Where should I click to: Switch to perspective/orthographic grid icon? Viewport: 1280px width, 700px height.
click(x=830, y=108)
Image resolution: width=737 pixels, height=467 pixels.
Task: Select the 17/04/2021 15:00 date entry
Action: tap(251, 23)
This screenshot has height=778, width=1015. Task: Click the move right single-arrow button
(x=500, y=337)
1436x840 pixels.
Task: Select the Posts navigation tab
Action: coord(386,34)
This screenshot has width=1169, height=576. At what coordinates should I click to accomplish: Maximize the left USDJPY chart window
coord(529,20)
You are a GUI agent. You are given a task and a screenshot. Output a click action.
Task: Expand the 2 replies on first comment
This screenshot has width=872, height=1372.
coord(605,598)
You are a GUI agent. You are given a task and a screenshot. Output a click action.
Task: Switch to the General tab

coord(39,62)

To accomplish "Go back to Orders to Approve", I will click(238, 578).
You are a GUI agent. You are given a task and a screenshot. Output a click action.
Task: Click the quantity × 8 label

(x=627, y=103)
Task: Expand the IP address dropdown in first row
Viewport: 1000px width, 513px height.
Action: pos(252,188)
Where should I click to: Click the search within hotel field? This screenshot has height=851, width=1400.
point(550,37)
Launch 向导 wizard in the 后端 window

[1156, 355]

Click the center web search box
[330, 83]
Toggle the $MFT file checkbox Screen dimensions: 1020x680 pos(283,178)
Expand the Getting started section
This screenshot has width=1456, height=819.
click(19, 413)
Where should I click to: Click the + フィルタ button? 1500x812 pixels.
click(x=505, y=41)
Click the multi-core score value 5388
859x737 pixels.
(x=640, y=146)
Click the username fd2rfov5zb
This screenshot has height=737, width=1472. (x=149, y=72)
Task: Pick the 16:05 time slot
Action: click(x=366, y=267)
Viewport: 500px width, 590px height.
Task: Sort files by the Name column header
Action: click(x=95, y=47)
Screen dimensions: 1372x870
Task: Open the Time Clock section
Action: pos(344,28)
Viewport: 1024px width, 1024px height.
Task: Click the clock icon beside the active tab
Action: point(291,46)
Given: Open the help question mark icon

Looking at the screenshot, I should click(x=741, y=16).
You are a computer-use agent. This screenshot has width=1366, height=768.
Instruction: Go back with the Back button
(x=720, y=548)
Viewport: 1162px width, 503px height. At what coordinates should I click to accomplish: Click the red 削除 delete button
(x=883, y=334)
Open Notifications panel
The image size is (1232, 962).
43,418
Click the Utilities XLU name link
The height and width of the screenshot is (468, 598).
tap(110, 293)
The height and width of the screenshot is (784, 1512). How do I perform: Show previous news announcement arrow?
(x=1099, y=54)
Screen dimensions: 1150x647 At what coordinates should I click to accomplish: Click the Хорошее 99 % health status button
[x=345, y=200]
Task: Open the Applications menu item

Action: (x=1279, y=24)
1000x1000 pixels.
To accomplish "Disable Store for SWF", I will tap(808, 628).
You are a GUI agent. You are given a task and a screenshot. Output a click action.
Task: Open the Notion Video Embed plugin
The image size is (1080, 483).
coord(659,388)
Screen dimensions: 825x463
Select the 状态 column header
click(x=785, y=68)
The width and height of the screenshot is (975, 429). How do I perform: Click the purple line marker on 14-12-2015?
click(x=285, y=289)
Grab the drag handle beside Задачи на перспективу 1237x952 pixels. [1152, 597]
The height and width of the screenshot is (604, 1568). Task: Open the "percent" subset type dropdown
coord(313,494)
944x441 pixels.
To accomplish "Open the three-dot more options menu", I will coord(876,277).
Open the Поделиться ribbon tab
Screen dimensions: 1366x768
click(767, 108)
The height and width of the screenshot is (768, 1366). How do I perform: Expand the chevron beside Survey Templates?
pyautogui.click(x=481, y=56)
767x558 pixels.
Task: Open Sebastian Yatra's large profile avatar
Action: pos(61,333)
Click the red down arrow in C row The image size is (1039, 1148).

# # #

All of the entries need to be given again, word for word.

COMPLETED TASK
Where should I click to: Switch to perspective/orthographic grid icon? Viewport: 1280px width, 700px height.
click(x=830, y=108)
Image resolution: width=737 pixels, height=467 pixels.
Task: Select the 17/04/2021 15:00 date entry
Action: tap(251, 23)
This screenshot has height=778, width=1015. Task: Click the move right single-arrow button
(x=500, y=337)
1436x840 pixels.
Task: Select the Posts navigation tab
Action: coord(386,34)
This screenshot has width=1169, height=576. At what coordinates should I click to accomplish: Maximize the left USDJPY chart window
coord(529,20)
You are a GUI agent. You are given a task and a screenshot. Output a click action.
Task: Expand the 2 replies on first comment
This screenshot has width=872, height=1372.
coord(605,598)
You are a GUI agent. You are given a task and a screenshot. Output a click action.
Task: Switch to the General tab

coord(39,62)

To accomplish "Go back to Orders to Approve", I will click(238, 578).
You are a GUI agent. You are given a task and a screenshot. Output a click action.
Task: Click the quantity × 8 label

(x=627, y=103)
Task: Expand the IP address dropdown in first row
Viewport: 1000px width, 513px height.
Action: pos(252,188)
Where should I click to: Click the search within hotel field? This screenshot has height=851, width=1400.
point(550,37)
Launch 向导 wizard in the 后端 window

[1156, 355]

Click the center web search box
[330, 83]
Toggle the $MFT file checkbox Screen dimensions: 1020x680 pos(283,178)
Expand the Getting started section
This screenshot has width=1456, height=819.
click(19, 413)
Where should I click to: Click the + フィルタ button? 1500x812 pixels.
click(x=505, y=41)
Click the multi-core score value 5388
859x737 pixels.
(x=640, y=146)
Click the username fd2rfov5zb
This screenshot has height=737, width=1472. (x=149, y=72)
Task: Pick the 16:05 time slot
Action: click(x=366, y=267)
Viewport: 500px width, 590px height.
Task: Sort files by the Name column header
Action: click(x=95, y=47)
Screen dimensions: 1372x870
Task: Open the Time Clock section
Action: pos(344,28)
Viewport: 1024px width, 1024px height.
Task: Click the clock icon beside the active tab
Action: point(291,46)
Given: Open the help question mark icon

Looking at the screenshot, I should click(x=741, y=16).
You are a computer-use agent. This screenshot has width=1366, height=768.
Instruction: Go back with the Back button
(x=720, y=548)
Viewport: 1162px width, 503px height. At what coordinates should I click to accomplish: Click the red 削除 delete button
(x=883, y=334)
Open Notifications panel
The image size is (1232, 962).
43,418
Click the Utilities XLU name link
The height and width of the screenshot is (468, 598).
tap(110, 293)
The height and width of the screenshot is (784, 1512). How do I perform: Show previous news announcement arrow?
(x=1099, y=54)
Screen dimensions: 1150x647 At what coordinates should I click to accomplish: Click the Хорошее 99 % health status button
[x=345, y=200]
Task: Open the Applications menu item

Action: (x=1279, y=24)
1000x1000 pixels.
To accomplish "Disable Store for SWF", I will tap(808, 628).
You are a GUI agent. You are given a task and a screenshot. Output a click action.
Task: Open the Notion Video Embed plugin
The image size is (1080, 483).
coord(659,388)
Screen dimensions: 825x463
Select the 状态 column header
click(x=785, y=68)
The width and height of the screenshot is (975, 429). How do I perform: Click the purple line marker on 14-12-2015?
click(x=285, y=289)
Grab the drag handle beside Задачи на перспективу 1237x952 pixels. [1152, 597]
The height and width of the screenshot is (604, 1568). Task: Open the "percent" subset type dropdown
coord(313,494)
944x441 pixels.
To accomplish "Open the three-dot more options menu", I will coord(876,277).
Open the Поделиться ribbon tab
Screen dimensions: 1366x768
click(767, 108)
The height and width of the screenshot is (768, 1366). How do I perform: Expand the chevron beside Survey Templates?
pyautogui.click(x=481, y=56)
767x558 pixels.
Task: Open Sebastian Yatra's large profile avatar
Action: pos(61,333)
Click the red down arrow in C row The image size is (1039, 1148).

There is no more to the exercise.